How Does Solar Allow You To Save Money?

There are a variety of ways that solar power helps you save money. The first is by offsetting the electricity rates of your local utility. Lets say for instance your local utility rate was ten cents per kilowatt-hour. If you were to use one thousand kilowatt hours in a month, you would typically pay a bill of one hundred dollars. If you owned a solar system that met all of your electricity needs, these electricity costs could be fully eliminated. Next, to give consumers an incentive to use clean energy like solar, some state governments have created a Solar Renewable Energy (SREC) Market. One SREC is generated for every 1,000 kilowatt-hours of energy that is generated. These SREC’s are then sold to utilities so that they can comply with a state mandate which states that a certain percentage of the power in the grid must come from renewable resources. As these mandates are raised over time, homeowners can sell these SREC’s for higher and higher values. Another final way in which solar allows you to save money is through the Investment Tax Credit (ITC). The ITC allows homeowners to receive a credit on their taxes the following year equal to 30% of the total cost of their array. This means that if you spend $10,000 on a full array including solar panels, inverters and racking, you should see a tax credit for $3,000 in the following year. Through the combination of energy offsetting, SREC’s in areas where there is a market for them, and the Federal ITC, homeowners have more ways to save money from solar than ever before.


Do You Still Have An Electric Bill When You Go Solar?

As long as your solar system is grid tied, you will still receive an electric bill every single month. This does not necessarily mean that you will be paying anything to your local utility. In theory, if your solar system were sized to produce more electricity than your home uses, the utility would actually owe you money. This is because all utilities are required to accept any excess generation from homes in their territory. Homes that are able to produce more power than they consume usually have taken other measures to reduce their energy demand such as energy efficiency upgrades and other passive solar tactics. Although you will still receive a bill, the solar savings you will receive will make it far lower than before.


How Much Can A Solar System Reduce Your Carbon Footprint?
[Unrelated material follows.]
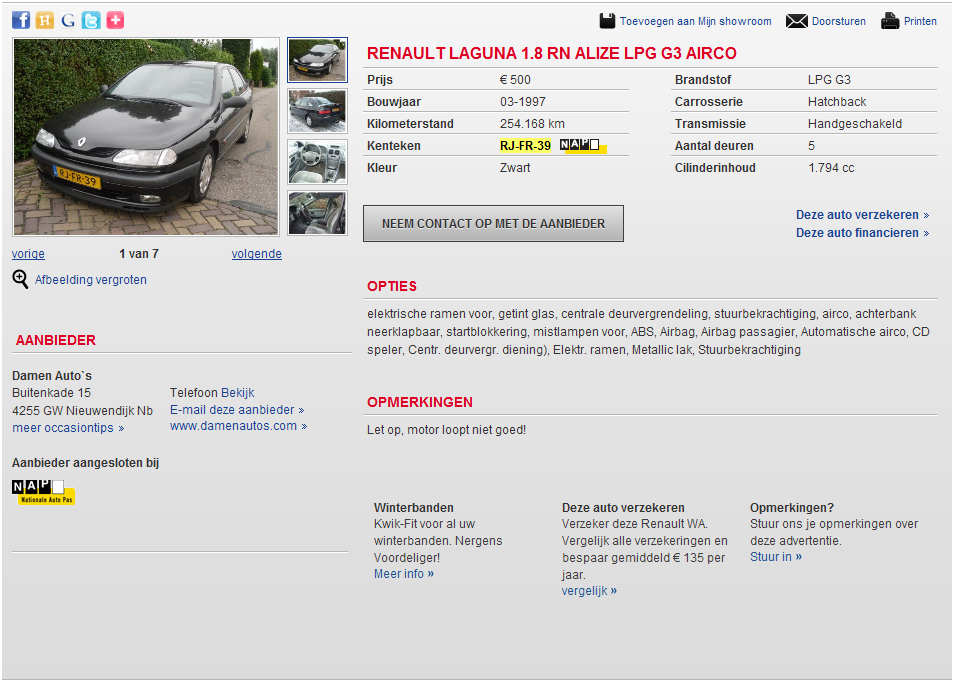954x683 pixels.
Task: Share the listing on Facebook
Action: [x=21, y=20]
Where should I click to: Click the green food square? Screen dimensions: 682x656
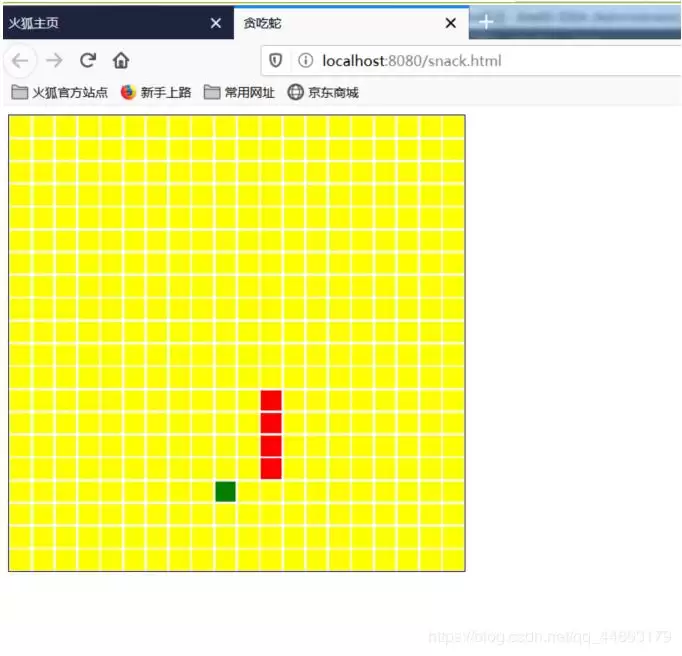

Solar cells are one of the few energy sources that have absolutely no carbon emissions. This is because the “fuel” used to generate electricity is sunlight which is completely renewable and does not need to be burned like coal or natural gas. To figure out the reduction of your carbon emissions, you should first look at your energy usage over the past year. The average homeowner consumed roughly 870 kilowatt-hours per month last year. This equates to an average annual usage of 10,440 kilowatt-hours. Every kilowatt-hour generated by a traditional fossil fuel fired power plant emits approximately 1.2 pounds of carbon emissions. By this math, the average home could offset upwards of 12,528 pounds of carbon emissions if their solar panels had the ability to provide one hundred percent of it energy usage.

The reliance on fossil fuels is beginning to lessen every year. As people seek more sustainable ways to generate electricity, solar power continually appears near the top of the list. Clean energy makes sense not only for the environment, but also for the pocket books of consumers. As electricity rates continue to rise, the switch to solar has never made more sense. While the initial switch may seem a bit confusing, by being an informed solar owner, you can can fully understand your true electricity costs by correctly reading your electric bill. The migration towards solar has only just begun. By becoming a more informed individual, you may find that your best choice for energy production is clear.